In the material below, find the line containing "Task: Click award" and the line containing "Task: Click the Save icon in title bar", then reproduce exactly both of them and every line between, and nothing else.

===== AVAILABLE RECORDS

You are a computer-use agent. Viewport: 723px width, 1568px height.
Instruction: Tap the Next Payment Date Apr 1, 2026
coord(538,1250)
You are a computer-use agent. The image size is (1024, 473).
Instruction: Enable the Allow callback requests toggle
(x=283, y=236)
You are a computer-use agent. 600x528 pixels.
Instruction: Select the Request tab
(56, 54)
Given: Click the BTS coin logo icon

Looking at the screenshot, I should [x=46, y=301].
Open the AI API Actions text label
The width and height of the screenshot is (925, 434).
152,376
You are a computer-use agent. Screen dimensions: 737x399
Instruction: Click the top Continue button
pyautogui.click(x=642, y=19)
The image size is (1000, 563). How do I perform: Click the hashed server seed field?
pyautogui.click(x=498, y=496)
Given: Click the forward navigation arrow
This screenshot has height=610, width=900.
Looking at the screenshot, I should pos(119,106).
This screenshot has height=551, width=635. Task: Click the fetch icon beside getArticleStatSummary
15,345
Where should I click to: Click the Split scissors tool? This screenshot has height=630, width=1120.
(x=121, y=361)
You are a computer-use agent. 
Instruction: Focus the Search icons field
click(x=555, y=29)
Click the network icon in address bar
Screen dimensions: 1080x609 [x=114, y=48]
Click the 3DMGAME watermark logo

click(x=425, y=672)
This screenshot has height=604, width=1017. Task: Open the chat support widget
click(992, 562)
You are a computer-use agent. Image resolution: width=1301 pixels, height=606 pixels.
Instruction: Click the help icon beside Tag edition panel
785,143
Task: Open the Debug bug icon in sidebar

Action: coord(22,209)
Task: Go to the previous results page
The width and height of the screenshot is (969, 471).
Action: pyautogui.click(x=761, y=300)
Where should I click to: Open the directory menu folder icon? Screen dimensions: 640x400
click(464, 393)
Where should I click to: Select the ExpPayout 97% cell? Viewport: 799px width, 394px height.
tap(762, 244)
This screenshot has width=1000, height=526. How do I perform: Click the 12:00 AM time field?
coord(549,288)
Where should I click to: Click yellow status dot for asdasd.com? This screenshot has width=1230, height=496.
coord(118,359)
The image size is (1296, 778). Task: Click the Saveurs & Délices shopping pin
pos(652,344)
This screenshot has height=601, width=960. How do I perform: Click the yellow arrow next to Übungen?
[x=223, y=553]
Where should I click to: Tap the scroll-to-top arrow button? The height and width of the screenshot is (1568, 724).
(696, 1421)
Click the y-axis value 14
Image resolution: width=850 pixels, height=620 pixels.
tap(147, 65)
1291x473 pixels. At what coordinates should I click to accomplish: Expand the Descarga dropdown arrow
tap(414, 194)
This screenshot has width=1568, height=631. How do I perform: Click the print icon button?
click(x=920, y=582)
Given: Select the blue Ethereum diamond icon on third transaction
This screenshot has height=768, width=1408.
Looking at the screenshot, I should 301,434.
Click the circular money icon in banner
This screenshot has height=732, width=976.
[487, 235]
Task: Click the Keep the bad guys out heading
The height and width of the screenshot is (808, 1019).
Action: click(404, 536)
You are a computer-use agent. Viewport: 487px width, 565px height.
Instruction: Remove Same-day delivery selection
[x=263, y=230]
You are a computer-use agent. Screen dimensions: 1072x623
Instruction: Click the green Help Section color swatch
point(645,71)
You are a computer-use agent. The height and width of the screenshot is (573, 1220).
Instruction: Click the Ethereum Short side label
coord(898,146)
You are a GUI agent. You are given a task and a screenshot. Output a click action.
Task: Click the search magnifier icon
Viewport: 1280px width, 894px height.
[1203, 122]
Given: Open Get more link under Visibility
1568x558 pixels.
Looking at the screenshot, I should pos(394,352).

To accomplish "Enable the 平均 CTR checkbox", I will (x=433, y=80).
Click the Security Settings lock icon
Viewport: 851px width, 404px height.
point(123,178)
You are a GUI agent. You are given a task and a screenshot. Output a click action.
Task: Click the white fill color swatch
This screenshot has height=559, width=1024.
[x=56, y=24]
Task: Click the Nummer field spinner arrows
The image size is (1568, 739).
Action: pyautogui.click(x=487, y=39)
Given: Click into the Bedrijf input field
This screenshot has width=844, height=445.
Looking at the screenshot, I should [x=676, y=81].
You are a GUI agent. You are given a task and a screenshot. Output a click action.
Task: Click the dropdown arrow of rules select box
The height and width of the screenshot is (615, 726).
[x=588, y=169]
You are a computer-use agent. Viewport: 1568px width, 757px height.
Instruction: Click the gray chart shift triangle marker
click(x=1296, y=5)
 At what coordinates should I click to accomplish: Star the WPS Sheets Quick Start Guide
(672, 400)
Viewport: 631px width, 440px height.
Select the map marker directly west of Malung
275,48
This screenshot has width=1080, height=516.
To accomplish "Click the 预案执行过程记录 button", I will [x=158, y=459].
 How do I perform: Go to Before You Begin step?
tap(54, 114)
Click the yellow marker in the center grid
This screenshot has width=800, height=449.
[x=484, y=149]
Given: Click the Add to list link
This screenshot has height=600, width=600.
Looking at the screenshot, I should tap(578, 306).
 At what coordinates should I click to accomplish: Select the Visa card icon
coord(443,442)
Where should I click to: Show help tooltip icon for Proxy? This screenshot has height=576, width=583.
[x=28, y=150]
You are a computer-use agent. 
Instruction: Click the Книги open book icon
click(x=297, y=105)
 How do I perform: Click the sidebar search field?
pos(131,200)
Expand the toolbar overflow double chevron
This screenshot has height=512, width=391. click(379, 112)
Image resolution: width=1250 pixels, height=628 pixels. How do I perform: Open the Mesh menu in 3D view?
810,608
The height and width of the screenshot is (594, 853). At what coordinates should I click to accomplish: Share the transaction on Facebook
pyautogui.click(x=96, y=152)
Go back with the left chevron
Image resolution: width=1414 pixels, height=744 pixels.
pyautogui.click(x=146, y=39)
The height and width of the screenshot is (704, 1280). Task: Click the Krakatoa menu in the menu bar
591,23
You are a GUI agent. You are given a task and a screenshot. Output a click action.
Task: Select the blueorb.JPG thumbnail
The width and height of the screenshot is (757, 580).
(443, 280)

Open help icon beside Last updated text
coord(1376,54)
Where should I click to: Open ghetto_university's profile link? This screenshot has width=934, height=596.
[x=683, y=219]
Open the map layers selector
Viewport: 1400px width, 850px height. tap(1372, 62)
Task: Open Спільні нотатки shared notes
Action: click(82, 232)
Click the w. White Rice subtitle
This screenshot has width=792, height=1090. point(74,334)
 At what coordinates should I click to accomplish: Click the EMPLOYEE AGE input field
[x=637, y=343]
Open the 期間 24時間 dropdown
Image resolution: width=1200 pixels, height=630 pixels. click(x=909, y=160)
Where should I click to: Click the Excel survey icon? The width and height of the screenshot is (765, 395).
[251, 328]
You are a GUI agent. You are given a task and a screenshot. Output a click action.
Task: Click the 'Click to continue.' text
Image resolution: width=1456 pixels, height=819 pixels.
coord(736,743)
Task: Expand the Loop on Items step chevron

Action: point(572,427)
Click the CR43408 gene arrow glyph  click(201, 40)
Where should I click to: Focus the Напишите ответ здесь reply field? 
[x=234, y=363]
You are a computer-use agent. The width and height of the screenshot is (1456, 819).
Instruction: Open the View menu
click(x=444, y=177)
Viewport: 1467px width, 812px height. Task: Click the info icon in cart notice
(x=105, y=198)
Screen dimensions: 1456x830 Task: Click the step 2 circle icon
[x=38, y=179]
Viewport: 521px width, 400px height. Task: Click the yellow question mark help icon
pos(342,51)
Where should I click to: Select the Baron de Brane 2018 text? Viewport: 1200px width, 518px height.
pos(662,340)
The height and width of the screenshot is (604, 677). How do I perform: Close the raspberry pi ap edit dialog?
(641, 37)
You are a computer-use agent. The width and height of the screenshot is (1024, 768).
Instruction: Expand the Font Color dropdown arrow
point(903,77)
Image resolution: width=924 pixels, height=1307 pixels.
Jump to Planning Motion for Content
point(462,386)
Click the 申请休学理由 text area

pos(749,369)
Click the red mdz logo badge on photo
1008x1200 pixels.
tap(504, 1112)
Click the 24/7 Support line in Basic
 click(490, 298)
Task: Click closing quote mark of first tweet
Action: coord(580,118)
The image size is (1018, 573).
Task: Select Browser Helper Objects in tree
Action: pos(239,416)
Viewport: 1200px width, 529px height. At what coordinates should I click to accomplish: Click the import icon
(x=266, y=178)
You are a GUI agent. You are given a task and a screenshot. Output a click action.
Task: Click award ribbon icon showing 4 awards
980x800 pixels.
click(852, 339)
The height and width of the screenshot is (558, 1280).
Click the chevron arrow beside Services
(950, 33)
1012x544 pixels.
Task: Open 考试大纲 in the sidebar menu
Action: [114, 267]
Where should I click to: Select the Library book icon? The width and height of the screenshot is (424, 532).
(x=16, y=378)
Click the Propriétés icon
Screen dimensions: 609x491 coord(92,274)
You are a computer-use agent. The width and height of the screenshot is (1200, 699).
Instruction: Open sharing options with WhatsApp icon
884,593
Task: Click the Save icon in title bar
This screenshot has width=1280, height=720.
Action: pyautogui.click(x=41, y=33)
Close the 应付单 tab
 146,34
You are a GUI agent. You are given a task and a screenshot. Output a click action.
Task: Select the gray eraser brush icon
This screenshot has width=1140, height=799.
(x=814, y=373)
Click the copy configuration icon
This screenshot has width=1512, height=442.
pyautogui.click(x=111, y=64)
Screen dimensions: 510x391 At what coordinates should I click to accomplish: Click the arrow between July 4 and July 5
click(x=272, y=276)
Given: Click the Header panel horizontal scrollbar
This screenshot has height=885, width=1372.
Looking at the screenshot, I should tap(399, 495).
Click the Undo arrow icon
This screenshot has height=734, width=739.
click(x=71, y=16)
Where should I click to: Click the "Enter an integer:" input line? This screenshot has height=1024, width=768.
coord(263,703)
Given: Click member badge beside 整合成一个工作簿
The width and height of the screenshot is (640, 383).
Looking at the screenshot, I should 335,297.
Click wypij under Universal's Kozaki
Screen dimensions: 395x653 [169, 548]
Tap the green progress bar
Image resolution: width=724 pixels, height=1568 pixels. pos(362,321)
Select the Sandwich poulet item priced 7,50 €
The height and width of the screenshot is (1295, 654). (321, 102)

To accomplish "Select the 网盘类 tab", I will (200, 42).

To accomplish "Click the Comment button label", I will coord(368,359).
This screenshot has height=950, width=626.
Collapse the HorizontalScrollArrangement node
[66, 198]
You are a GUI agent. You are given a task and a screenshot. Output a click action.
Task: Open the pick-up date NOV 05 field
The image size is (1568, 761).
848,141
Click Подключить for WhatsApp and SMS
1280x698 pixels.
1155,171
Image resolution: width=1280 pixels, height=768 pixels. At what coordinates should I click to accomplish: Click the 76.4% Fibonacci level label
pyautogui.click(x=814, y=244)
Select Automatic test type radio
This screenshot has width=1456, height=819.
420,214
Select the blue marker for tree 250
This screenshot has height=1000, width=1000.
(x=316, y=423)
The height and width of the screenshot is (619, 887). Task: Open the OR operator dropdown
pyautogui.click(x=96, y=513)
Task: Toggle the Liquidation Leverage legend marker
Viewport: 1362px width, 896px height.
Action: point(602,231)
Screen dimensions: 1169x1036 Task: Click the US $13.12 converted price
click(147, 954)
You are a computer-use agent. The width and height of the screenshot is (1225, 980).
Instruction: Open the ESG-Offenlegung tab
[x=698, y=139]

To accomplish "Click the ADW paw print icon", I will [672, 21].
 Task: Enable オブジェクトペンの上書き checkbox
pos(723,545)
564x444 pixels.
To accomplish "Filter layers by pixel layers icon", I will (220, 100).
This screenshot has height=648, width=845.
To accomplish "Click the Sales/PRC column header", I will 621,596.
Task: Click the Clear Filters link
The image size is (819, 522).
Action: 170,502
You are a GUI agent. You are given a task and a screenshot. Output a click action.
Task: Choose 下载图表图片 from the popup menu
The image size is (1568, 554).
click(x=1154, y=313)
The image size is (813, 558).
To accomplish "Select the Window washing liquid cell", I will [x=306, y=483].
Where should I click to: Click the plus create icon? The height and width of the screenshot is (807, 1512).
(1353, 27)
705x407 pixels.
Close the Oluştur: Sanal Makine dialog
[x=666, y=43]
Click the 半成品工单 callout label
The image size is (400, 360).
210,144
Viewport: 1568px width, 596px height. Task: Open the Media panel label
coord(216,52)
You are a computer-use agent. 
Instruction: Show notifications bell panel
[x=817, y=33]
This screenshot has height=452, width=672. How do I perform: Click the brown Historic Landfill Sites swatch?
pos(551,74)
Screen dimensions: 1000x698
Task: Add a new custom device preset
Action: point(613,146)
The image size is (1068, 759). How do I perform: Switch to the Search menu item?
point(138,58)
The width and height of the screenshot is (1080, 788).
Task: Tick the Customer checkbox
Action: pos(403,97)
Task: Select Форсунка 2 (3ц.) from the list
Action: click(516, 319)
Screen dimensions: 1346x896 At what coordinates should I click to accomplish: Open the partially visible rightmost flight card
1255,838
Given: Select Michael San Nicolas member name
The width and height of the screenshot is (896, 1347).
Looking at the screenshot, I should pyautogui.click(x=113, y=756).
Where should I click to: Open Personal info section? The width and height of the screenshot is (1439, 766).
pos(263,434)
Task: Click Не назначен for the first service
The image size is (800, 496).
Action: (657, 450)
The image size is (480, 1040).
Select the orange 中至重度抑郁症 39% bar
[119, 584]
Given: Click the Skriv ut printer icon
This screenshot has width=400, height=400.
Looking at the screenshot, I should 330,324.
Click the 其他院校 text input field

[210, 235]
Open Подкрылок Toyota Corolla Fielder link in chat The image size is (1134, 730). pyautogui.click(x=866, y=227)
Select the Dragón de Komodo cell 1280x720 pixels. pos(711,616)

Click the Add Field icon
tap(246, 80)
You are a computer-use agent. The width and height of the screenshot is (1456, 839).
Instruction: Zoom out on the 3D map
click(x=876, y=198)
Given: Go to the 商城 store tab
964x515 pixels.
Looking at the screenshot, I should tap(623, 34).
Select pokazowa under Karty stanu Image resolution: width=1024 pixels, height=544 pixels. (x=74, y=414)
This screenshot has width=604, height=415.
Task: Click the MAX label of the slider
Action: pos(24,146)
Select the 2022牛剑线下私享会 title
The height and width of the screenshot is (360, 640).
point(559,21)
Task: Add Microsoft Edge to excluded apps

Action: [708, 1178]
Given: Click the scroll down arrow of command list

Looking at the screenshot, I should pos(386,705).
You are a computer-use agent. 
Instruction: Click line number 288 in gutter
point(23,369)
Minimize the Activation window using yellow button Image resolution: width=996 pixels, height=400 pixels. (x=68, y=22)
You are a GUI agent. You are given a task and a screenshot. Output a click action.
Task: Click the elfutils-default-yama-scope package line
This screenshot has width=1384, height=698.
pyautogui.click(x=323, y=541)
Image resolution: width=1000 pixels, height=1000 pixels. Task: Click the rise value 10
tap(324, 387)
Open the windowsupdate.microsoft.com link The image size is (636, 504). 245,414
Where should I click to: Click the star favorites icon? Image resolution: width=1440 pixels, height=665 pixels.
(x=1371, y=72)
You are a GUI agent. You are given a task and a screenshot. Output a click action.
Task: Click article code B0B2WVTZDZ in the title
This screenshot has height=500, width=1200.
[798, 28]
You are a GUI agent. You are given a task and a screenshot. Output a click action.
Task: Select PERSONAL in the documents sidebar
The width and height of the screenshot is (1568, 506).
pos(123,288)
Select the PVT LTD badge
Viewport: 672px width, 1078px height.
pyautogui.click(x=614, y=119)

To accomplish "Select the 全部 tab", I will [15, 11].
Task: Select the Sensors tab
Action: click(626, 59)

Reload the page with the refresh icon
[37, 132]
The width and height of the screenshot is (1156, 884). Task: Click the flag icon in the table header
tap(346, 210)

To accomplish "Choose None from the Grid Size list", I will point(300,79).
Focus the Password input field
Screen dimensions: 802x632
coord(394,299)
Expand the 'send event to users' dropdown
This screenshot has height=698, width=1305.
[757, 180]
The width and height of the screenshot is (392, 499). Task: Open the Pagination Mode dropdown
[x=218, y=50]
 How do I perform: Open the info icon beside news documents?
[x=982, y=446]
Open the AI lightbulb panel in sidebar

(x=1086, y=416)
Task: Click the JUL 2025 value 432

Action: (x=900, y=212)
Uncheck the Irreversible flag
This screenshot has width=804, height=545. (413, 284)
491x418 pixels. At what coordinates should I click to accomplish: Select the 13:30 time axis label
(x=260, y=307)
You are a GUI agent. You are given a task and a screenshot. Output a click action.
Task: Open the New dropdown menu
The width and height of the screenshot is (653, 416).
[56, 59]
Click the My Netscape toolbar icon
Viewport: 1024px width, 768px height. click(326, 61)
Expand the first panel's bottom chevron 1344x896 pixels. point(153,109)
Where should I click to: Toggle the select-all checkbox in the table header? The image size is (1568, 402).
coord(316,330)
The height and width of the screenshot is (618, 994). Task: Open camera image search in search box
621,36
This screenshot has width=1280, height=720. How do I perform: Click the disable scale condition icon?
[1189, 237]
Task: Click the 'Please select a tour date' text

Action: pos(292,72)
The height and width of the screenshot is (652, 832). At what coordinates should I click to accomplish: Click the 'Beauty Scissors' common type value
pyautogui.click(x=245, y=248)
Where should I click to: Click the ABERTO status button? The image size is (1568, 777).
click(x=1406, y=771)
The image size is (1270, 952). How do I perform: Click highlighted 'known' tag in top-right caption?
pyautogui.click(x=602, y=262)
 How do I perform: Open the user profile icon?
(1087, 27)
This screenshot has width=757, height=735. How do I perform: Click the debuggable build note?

==========

SOLUTION FOR THIS PROBLEM =>
Task: Click award ribbon icon showing 4 awards
980x800 pixels.
click(852, 339)
The height and width of the screenshot is (558, 1280).
Click the chevron arrow beside Services
(950, 33)
1012x544 pixels.
Task: Open 考试大纲 in the sidebar menu
Action: [114, 267]
Where should I click to: Select the Library book icon? The width and height of the screenshot is (424, 532).
(x=16, y=378)
Click the Propriétés icon
Screen dimensions: 609x491 coord(92,274)
You are a computer-use agent. The width and height of the screenshot is (1200, 699).
Instruction: Open sharing options with WhatsApp icon
884,593
Task: Click the Save icon in title bar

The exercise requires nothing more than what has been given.